INDXR.AI uses yt-dlp through residential proxy infrastructure. yt-dlp communicates with YouTube's internal API endpoints rather than scraping visible HTML, and residential proxies avoid IP-range blocking. This is why it continues to work when other tools don't.
For Courses and Playlists
INDXR.AI processes entire playlists as a single job. A full course — 19 lectures, 13 hours — downloads as a ZIP of individual .md files, each with its own frontmatter. Drop the ZIP into your vault and every lecture is a structured, queryable note.
For a course like Harvard's Justice series, the Dataview query to list all lectures in order writes itself:
TABLE title, url, round(duration / 60) AS "Minutes"
FROM "Clippings/Videos"
WHERE channel = "Harvard University"
SORT created ASCFor more detail on the Markdown export format and YAML frontmatter schema, see YouTube Transcript to Markdown. For credit costs and package options, see the pricing page. Export a YouTube transcript for Obsidian — free for captioned videos, Markdown with YAML frontmatter and clickable timestamps included.
Frequently Asked Questions
- Does the YAML frontmatter work with Obsidian Properties?
- Yes. Obsidian's Properties panel reads standard YAML frontmatter. duration appears as a number; created as a date; tags as a multi-select; url as a text field you can click. All fields appear automatically when you open the note.
- Why don't channel and language appear in some exports?
- Those fields come from YouTube's video metadata, available during caption extraction. AI Transcription and audio uploads don't have that metadata, so the fields are omitted. The transcript_source field tells you which method was used.
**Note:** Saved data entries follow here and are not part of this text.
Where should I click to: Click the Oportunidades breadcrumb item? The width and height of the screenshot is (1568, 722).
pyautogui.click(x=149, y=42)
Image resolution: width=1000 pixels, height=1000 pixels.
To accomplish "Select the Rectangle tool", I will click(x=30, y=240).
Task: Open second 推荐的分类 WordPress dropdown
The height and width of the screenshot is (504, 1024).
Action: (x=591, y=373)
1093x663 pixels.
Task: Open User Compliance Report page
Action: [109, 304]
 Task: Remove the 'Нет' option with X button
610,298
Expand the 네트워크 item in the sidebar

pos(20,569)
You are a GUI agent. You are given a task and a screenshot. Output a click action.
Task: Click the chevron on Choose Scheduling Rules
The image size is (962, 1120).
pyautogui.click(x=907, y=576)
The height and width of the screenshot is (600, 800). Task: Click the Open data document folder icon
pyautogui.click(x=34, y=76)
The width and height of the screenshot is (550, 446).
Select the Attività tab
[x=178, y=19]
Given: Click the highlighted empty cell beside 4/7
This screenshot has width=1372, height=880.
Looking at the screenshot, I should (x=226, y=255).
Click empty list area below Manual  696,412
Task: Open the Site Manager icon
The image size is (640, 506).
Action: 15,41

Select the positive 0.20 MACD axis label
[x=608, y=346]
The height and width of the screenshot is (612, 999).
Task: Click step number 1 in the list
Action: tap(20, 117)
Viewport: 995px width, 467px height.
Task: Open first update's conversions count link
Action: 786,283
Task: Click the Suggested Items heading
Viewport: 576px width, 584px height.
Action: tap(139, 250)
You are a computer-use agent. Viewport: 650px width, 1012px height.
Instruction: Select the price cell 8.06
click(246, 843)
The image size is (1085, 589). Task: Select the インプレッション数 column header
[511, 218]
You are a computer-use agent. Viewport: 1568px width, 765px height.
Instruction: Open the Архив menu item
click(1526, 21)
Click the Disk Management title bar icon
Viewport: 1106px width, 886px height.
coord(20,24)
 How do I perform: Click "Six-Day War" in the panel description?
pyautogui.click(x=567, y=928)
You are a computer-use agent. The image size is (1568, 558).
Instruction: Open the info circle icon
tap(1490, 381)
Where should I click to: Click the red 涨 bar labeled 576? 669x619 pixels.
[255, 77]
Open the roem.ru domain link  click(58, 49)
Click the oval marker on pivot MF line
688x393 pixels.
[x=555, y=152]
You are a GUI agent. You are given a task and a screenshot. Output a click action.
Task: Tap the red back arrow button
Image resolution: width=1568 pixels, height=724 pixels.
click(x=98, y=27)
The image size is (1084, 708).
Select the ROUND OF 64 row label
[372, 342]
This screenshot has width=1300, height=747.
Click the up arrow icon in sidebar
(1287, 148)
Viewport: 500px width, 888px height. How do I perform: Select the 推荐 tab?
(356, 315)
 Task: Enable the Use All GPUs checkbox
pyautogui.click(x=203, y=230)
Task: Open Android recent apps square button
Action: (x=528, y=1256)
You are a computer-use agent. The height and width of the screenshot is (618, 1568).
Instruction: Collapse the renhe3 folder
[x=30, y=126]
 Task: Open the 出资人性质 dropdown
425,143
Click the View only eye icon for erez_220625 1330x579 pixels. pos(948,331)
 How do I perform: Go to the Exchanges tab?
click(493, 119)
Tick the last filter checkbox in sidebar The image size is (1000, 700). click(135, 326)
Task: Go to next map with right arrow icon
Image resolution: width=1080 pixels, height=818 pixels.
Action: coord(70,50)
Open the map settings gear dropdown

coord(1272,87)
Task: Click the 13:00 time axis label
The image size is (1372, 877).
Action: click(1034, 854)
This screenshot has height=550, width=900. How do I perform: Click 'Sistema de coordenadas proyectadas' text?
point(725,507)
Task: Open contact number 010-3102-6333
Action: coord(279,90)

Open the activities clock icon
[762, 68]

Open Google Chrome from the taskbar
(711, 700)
- Can I customize the frontmatter?
- Not via the export UI — the template is standardized. You can add fields manually after importing, or use Obsidian's Templater plugin to post-process notes with custom properties.
- Does this work for videos without captions?
- Yes. Enable AI Transcription before extracting. AssemblyAI Universal-3 Pro produces properly punctuated, capitalized text — significantly more readable than auto-captions in your notes. Cost: 1 credit per minute.
- What folder structure works best?
- Clippings/Videos/ for all video transcripts is a simple starting point that scales. Add subfolders by channel or topic as you accumulate more: Clippings/Videos/Huberman/, Clippings/Videos/Research/. Dataview queries across all subfolders with FROM "Clippings/Videos".
- Is this faster than the Web Clipper when it works?
- The Web Clipper is one click when it works. INDXR.AI requires pasting a URL, waiting a few seconds for extraction, clicking Export, and dragging a file into your vault — four steps instead of one. The trade-off is reliability. If you've spent time debugging broken templates already, the extra step becomes acceptable quickly.